Sampling Latent Material-Property Information From LLM-Derived Embedding Representations
Luke P. J. Gilligan, Matteo Cobelli, Hasan M. Sayeed, Taylor D. Sparks, Stefano Sanvito
TL;DR
Latent material-property information can be extracted from LLM embeddings without task-specific training, but only with carefully engineered prompts and contextual cues. The authors compare two embedding strategies using a 13B Llama 2 model: direct formula embeddings and composition-weighted elemental embeddings with contextualization terms. They quantify ranking quality with Spearman correlation against ground-truth properties such as Curie temperature, thermoelectric power factor, and band gap. Direct embeddings underperform, while context-driven elemental embeddings can achieve moderate correlations for magnetism ($\rho > 0.5$) but remain inconsistent for other properties, indicating potential but limited out-of-the-box utility.

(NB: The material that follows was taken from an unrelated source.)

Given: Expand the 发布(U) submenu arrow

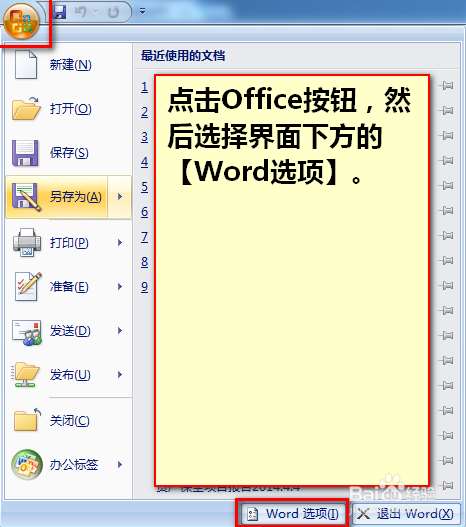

The results imply that contextual prompts and domain knowledge can unlock useful material representations, yet robust, generalizable performance requires more systematic context-engineering and possibly domain-specific data.
Abstract
Vector embeddings derived from large language models (LLMs) show promise in capturing latent information from the literature. Interestingly, these can be integrated into material embeddings, potentially useful for data-driven predictions of materials properties. We investigate the extent to which LLM-derived vectors capture the desired information and their potential to provide insights into material properties without additional training. Our findings indicate that, although LLMs can be used to generate representations reflecting certain property information, extracting the embeddings requires identifying the optimal contextual clues and appropriate comparators. Despite this restriction, it appears that LLMs still have the potential to be useful in generating meaningful materials-science representations.